• [WHAT THE TASK REQUIRES] Below is a set of entries. Print the line that contains "This screenshot has height=460, width=675." and every later line word for word, through the final one.

(Stored items)
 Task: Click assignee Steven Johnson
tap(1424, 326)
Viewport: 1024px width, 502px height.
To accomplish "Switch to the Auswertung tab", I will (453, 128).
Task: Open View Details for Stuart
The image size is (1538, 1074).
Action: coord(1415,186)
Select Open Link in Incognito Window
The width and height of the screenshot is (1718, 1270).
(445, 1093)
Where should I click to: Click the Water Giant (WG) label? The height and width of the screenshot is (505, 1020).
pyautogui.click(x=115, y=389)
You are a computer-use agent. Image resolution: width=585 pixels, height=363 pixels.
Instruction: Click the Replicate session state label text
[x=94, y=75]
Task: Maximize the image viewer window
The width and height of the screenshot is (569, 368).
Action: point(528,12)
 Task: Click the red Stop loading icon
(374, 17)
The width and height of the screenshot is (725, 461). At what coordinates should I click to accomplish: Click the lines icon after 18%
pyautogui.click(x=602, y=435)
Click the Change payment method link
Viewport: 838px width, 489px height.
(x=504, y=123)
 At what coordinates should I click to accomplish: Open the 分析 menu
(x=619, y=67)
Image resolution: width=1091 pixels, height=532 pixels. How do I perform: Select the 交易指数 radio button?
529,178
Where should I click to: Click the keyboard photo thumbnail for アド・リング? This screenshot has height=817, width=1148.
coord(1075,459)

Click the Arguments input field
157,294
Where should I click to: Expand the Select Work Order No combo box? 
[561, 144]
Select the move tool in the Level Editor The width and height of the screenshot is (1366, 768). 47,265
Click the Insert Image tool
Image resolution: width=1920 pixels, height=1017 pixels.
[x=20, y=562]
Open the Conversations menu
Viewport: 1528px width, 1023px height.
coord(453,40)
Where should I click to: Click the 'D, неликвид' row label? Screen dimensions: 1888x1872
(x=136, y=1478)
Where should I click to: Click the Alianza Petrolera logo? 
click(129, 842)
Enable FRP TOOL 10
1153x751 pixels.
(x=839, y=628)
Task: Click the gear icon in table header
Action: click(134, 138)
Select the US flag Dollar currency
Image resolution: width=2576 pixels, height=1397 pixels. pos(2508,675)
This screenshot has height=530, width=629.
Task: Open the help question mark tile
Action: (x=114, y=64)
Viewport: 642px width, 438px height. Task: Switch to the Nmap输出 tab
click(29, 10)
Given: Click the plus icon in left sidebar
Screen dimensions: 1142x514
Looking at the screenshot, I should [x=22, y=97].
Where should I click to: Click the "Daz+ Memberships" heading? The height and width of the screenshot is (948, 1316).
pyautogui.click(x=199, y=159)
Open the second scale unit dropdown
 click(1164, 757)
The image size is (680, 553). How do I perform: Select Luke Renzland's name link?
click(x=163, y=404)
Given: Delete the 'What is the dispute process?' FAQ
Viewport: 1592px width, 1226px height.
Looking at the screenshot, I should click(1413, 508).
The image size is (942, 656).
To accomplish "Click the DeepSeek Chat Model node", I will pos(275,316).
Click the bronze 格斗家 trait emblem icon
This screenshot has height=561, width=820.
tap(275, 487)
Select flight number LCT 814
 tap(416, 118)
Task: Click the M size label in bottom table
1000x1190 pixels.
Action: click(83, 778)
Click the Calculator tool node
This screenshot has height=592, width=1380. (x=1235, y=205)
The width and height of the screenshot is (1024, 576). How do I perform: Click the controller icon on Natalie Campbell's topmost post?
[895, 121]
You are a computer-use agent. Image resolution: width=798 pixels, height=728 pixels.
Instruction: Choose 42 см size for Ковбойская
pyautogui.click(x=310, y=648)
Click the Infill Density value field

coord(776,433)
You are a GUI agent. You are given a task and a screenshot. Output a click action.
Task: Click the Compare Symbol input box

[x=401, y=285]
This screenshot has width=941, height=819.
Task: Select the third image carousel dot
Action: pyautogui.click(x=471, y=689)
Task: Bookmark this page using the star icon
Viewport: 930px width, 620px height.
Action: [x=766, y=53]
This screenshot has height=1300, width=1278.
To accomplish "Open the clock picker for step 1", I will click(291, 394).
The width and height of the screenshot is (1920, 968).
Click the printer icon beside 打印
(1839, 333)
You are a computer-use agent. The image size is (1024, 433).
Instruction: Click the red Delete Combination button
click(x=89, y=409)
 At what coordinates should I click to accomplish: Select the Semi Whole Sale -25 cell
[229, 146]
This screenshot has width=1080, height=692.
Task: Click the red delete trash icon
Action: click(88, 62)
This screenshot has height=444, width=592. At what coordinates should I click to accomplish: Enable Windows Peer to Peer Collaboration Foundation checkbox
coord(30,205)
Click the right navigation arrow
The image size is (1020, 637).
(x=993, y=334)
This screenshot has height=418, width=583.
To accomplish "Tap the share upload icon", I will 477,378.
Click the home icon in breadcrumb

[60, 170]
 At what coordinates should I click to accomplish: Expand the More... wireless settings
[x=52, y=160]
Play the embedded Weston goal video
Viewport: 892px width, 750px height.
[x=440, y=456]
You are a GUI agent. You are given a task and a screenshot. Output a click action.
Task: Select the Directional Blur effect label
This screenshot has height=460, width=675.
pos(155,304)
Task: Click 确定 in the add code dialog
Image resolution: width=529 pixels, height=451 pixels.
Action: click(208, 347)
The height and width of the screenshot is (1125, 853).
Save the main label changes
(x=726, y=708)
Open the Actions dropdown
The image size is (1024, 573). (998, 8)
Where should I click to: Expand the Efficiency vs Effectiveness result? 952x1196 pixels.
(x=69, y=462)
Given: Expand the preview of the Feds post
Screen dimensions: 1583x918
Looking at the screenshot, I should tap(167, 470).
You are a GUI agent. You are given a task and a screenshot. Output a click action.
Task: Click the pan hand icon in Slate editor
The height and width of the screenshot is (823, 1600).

• [ANSWER AREA]
This screenshot has height=460, width=675.
pos(155,304)
Task: Click 确定 in the add code dialog
Image resolution: width=529 pixels, height=451 pixels.
Action: click(208, 347)
The height and width of the screenshot is (1125, 853).
Save the main label changes
(x=726, y=708)
Open the Actions dropdown
The image size is (1024, 573). (998, 8)
Where should I click to: Expand the Efficiency vs Effectiveness result? 952x1196 pixels.
(x=69, y=462)
Given: Expand the preview of the Feds post
Screen dimensions: 1583x918
Looking at the screenshot, I should tap(167, 470).
You are a GUI agent. You are given a task and a screenshot. Output a click action.
Task: Click the pan hand icon in Slate editor
The height and width of the screenshot is (823, 1600).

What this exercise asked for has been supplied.